Joe hardly had time to jump down, open the carriage door and let down the step before Lady Cavenhurst came out to meet them. Sophie tumbled out and into her arms.

* * *

As Adam completed the last three miles of the long journey in the coach, he was conscious of an emptiness inside him, a feeling that something were missing, something he had lost that was valuable and had to be searched for. It was almost like an ache, but he was reluctant to put a name to it.
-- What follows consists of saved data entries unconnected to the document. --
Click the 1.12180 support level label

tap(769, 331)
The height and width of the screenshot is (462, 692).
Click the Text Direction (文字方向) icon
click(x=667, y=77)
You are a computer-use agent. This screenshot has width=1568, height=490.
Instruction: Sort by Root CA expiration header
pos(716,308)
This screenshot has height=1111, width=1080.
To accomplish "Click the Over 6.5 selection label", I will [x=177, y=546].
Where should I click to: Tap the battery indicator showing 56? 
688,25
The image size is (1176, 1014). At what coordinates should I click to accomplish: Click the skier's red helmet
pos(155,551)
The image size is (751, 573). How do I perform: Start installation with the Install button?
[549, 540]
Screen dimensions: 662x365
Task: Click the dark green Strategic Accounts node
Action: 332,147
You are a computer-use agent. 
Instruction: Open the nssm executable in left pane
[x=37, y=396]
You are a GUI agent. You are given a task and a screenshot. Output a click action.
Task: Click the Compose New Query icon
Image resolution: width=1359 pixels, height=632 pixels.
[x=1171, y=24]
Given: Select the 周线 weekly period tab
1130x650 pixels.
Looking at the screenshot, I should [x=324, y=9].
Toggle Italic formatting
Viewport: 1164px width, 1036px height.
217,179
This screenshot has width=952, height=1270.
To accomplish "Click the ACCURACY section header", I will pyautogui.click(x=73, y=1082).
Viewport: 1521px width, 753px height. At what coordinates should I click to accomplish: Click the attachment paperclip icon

Sir Edward and Lady Cavenhurst had welcomed him, offered him supper and thanked him over and over again for bringing their daughter safely back to them. Hearing from Mark about Teddy’s disappearance and that he had been the one to find out what had happened to him, he was thoroughly quizzed. ‘It is to be hoped the voyage will do him good,’ Sir Edward had said at the end of the tale. ‘The tougher the better.’

Adam had silently agreed and said he ought not to keep the tired horses waiting about and Mark and Jane would be looking out for him, so he would take his leave. Swift was left in the Manor stables until Jane’s birthday in two days’ time; the mare was to be a surprise and she needed a long rest and some careful grooming after her long journey, which Sophie undertook to do. Now here he was with Alfred Farley once more beside him, feeling flat and empty and wishing he could go back to Sophie.

She had wormed her way into his head and his heart and, try as he might, he could not banish her. He had made a solemn vow never to let another woman into his life and he had certainly meant it, so what was he doing lusting after a female ten years his junior? Lust? He could satisfy that anywhere. This was nothing so vulgar as lust.

The carriage turned into the long drive to Broadacres and he was met with the sight of a stately home to rival any he had seen. It was not overlarge, but its proportions were exactly right and its windows were ablaze with light to welcome him. Farley jumped down and lifted the heavy knocker on the front door.

* * *

Sophie rejoiced to be home. She chatted away to her parents about all she had heard and seen and done in the capital, being very careful not to shock them with her escapades. She explored the house and the grounds, exclaiming with delight as if she had been away years. She looked after Swift as carefully as if the mare had been a child, but nothing could assuage the ache in her heart. Her mother noticed it.

‘Sophie, dearest,’ she said, the next afternoon when they were alone in the drawing room. Lady Cavenhurst had been doing some embroidery but set it aside. ‘Is anything wrong?’

Sophie, who had been looking out of the window at the front drive wishing he would come, turned towards her mother to answer. ‘No, Mama, what could be wrong?’